En az kırk- elli yıllık, gerçekleştirmeyi beceremediğim bir düşümü gerçekleşmiş olarak görmek gerçekten mutluluktu.
Kurtuluş savaşımız sonrasında, insanlarımızı değiş tokuş ettiğimizde (mübadele) yapıcılık işlerimizi görecek ustalarımız kalmamıştı. Yapıcılığı öğrenmek zorundaydık. Bu yüzden önemli yerlerimizin önemli yapıları için ustalar, kalfalar, işçiler getirmek gerekmişti yurtdışından.
Bu kentlerin çevresindeki daha küçük yerleşmelerimizde oturan kişiler de bu yabancı ustalardan yararlanmışlardı. Kentlerimizi çağdaş anlamda tasarlamak da batıdan gelen uzmanlara yaptırılmıştı. Ankara’da olduğu gibi…
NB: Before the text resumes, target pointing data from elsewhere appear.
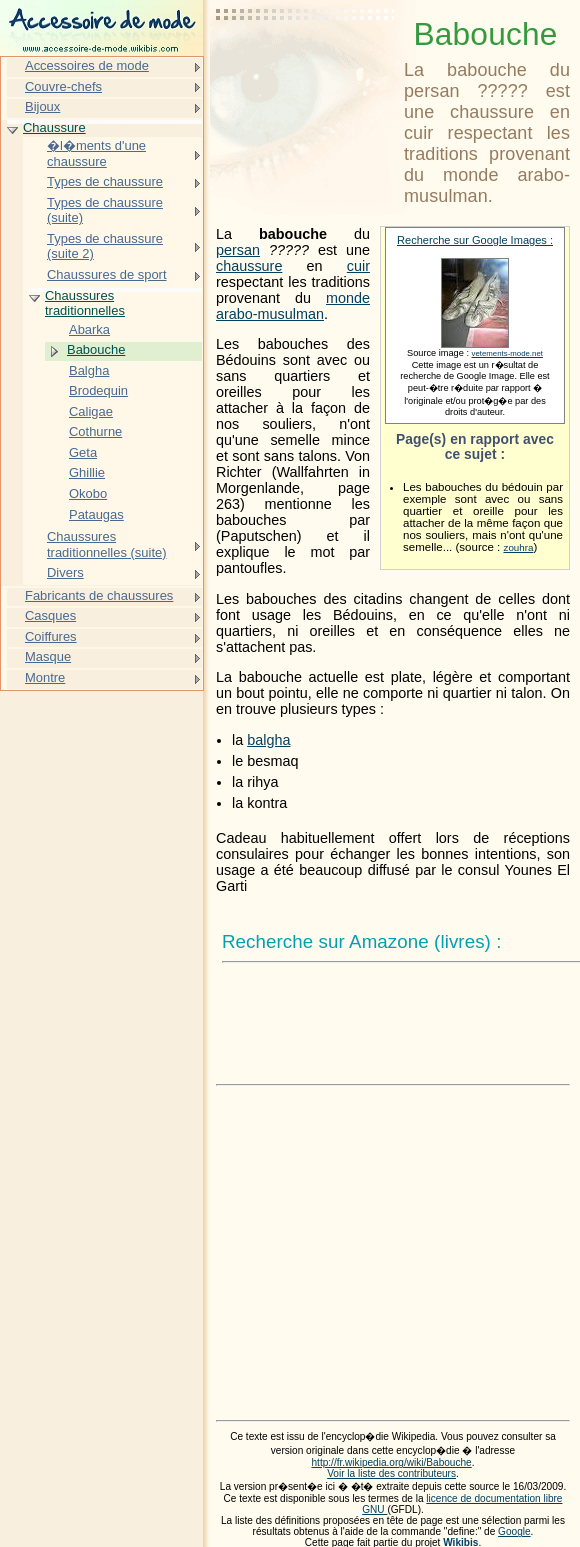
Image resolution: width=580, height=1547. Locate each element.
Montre (45, 677)
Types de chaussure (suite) (105, 210)
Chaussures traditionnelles (85, 303)
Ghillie (87, 472)
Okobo (88, 493)
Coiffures (51, 636)
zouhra (518, 547)
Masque (48, 656)
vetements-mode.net (507, 353)
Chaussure (54, 127)
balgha (268, 740)
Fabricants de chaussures (99, 595)
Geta (83, 452)
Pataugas (96, 514)
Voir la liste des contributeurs (391, 1473)
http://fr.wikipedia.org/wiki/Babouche (391, 1462)
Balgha (89, 370)
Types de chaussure (105, 181)
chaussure (249, 266)
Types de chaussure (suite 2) (105, 246)
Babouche (96, 349)
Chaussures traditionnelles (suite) (107, 544)
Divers (65, 572)
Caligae (91, 411)
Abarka (89, 329)
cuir (358, 266)
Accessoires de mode (87, 65)
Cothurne (95, 431)
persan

Onlar uzmandılar uzman olmasına. Ne var ki, bir yeri tasarlamak, ülkeyi, insanlarını gerçekten tanımadan olamazdı ki…
İşte benim bu kez amacım, kendi insanlarımıza özetin özeti bir konuşmayla Anadolu’muzun en azından oniki bin yıllık geçmişinden söz etmekti.